39.88 Million Borrowers with 98.9 Billion Loans... 36% Surge in 3 Years
Some Institutions See Sharp Increase in Users with Ultra-Low 1-2% Interest Rates
Overlap with Bank Loans, "Likely Perceived as Privileged Loans"
[Asia Economy Reporter Song Seung-seop] Last year, the scale of in-house loans at financial public enterprises and policy banks under the Financial Services Commission increased by 26.2 billion KRW over three years, reaching 98.9 billion KRW. Some public enterprises provided ultra-low interest loans at annual rates in the low 1-2% range, lower than commercial banks. Amid the financial authorities' tightening of loans at commercial banks, concerns about fairness with ordinary citizens facing credit restrictions have been raised.
According to welfare expense data submitted by seven public enterprises under the Financial Services Commission (Deposit Insurance Corporation, Korea Credit Guarantee Fund, Korea Development Bank, Korea Asset Management Corporation (KAMCO), Korea Housing Finance Corporation, IBK Industrial Bank of Korea, and Korea Securities Depository), a total of 3,988 employees of financial public enterprises and policy banks received 98.94888 billion KRW in in-house loans last year. This is a 12.96% increase from the previous year (87.59006 billion KRW) and more than a 36% increase compared to 2017, when 72.7255 billion KRW was used.
By product, living stabilization funds amounted to 77.39138 billion KRW, an increase of 8.78796 billion KRW compared to the same period last year. The number of users also rose to 3,659, an increase of 2,498 (215.15%) in one year. Housing funds amounted to 21.5575 billion KRW, up 2.57085 billion KRW from the previous year. Notably, the number of users increased significantly, with 329 people receiving housing funds, more than four times the 64 in 2017.
In-house loans increased sharply particularly in companies that lowered interest rates. The Deposit Insurance Corporation reduced the interest rates on living and housing fund loans for in-house employees with more than one year of service from 2.45% to 2.15% last year. Especially for housing fund loans, the amount rose by 882 million KRW to 3.528 billion KRW. Considering the maximum housing loan limit is 80 million KRW and there are 50 users, most borrowers took loans up to the maximum limit.

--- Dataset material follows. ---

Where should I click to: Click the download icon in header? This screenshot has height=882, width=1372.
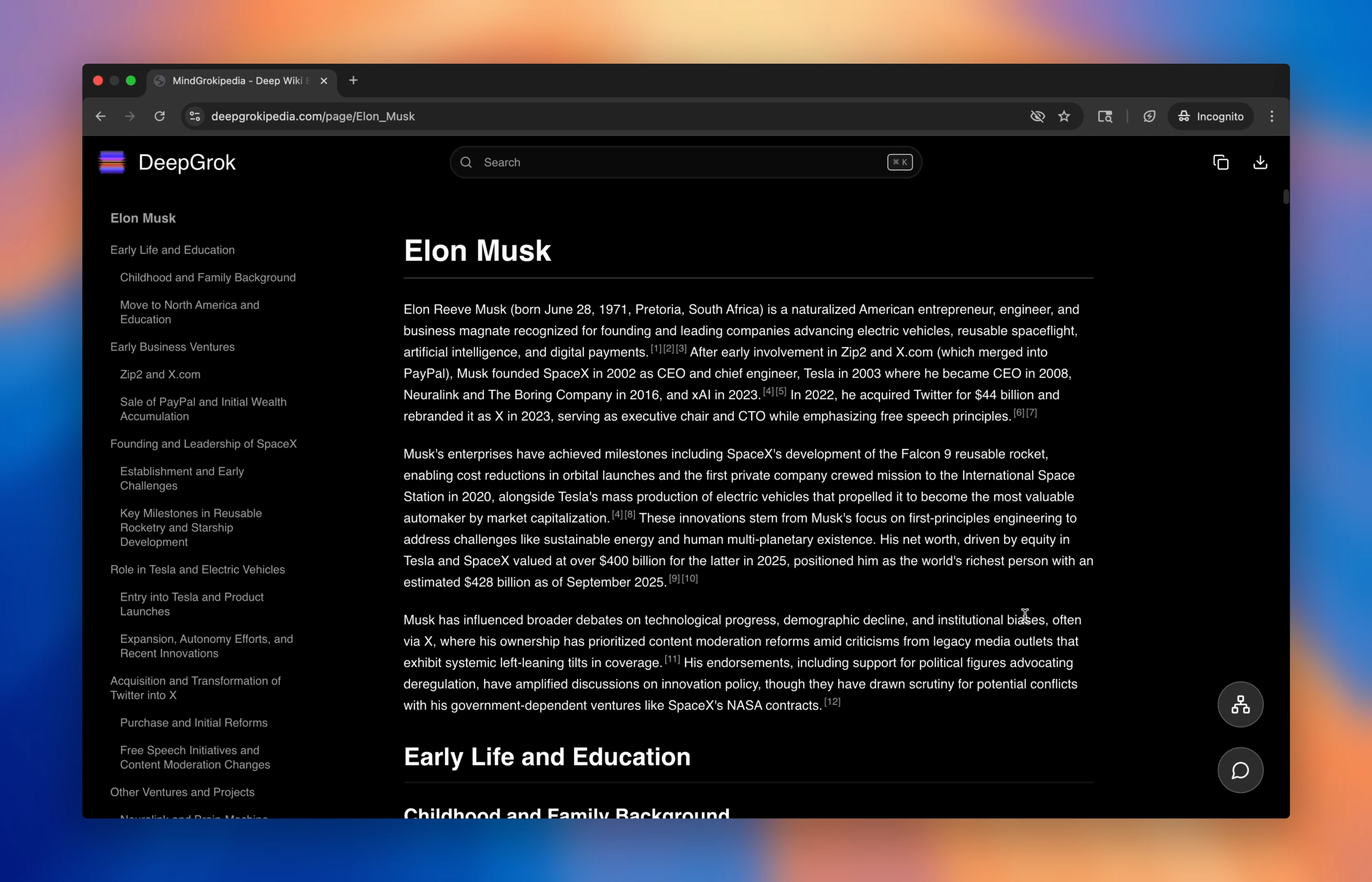(1260, 163)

In the case of the Korea Credit Guarantee Fund, when loan interest rates were between 2.41% and 3.41%, only nine employees with dependents used living stabilization fund loans, borrowing just 205 million KRW. However, in the first half of last year, as interest rates dropped to 2.24%-3.24%, and further to a minimum of 1.87% in the second half, the number of borrowers surged more than 14 times to 129, and the amount jumped to 2.88 billion KRW.

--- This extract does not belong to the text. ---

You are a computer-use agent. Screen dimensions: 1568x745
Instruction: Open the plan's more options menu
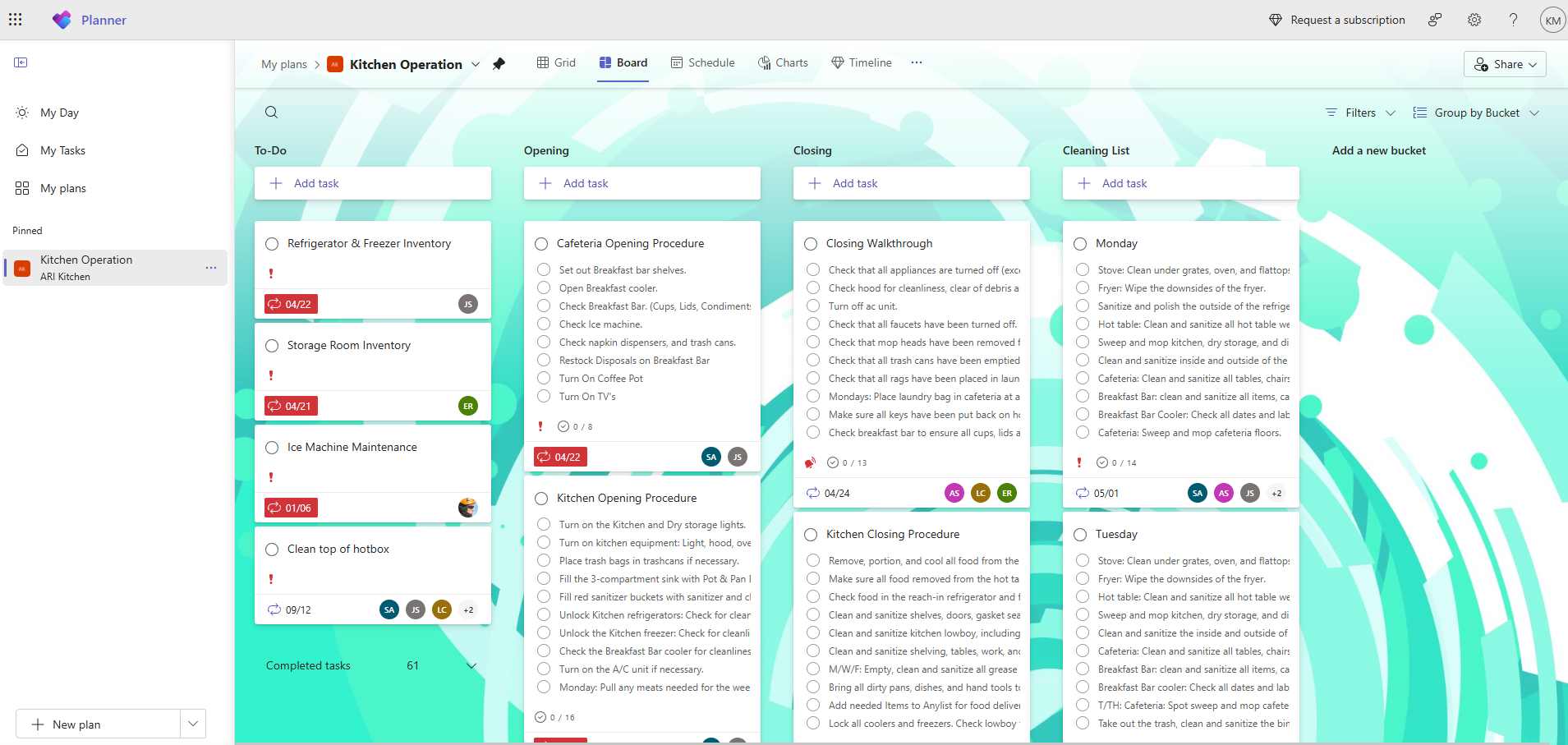point(917,62)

Policy Banks Also See Sharp Rise in In-House Loans...Contrary to Financial Authorities' Actions
In policy banks, in-house loan usage also increased significantly. Korea Development Bank continuously lowered the interest rate on living stabilization fund loans for regular employees with more than six months of service. The rate dropped from 2.71% in 2018 to 1.68% at the end of last year. Benefiting from ultra-low interest rates, the number of users surged. The number of borrowers increased by 291 from the previous year to 747, and the loan amount rose by 4.54328 billion KRW to 15.21738 billion KRW.
At IBK Industrial Bank of Korea, 2,364 people took out living stabilization fund loans (fixed interest rate 5.2%, variable interest rate up to 1.1% preferential), an increase of 212 from the previous year.
The surge in in-house loans at affiliated organizations directly contradicts the financial authorities' tightening measures. The Financial Services Commission introduced a new loan-to-deposit ratio calculation method early last year to curb reckless household loans. Since September last year, it has also started requiring major commercial banks to submit credit loan growth management targets, continuously pressuring loan restrictions. Recently, restrictions have been tightening not only on credit loans but also on jeonse (key money deposit) and mortgage loans.
A financial industry insider said, "Due to soaring housing prices, young people are rushing to 'Yeongkkeul' (borrowing to the limit) to buy their own homes, and ordinary citizens such as self-employed people are knocking on banks and guarantee institutions' doors to borrow even a few million won for living expenses," adding, "In a situation where ordinary people's financial difficulties have grown more than ever, in-house loans at financial public enterprises may appear as 'privileged loans'."
Experts also say the current practice of in-house loans is inappropriate. Professor Kim Sang-bong of Hansung University’s Department of Economics criticized, "It is not right for public institutions operated with taxpayers' money to run in-house loans contrary to government policies. If these loans are used to circumvent government loan regulations for real estate speculation, it is even more problematic."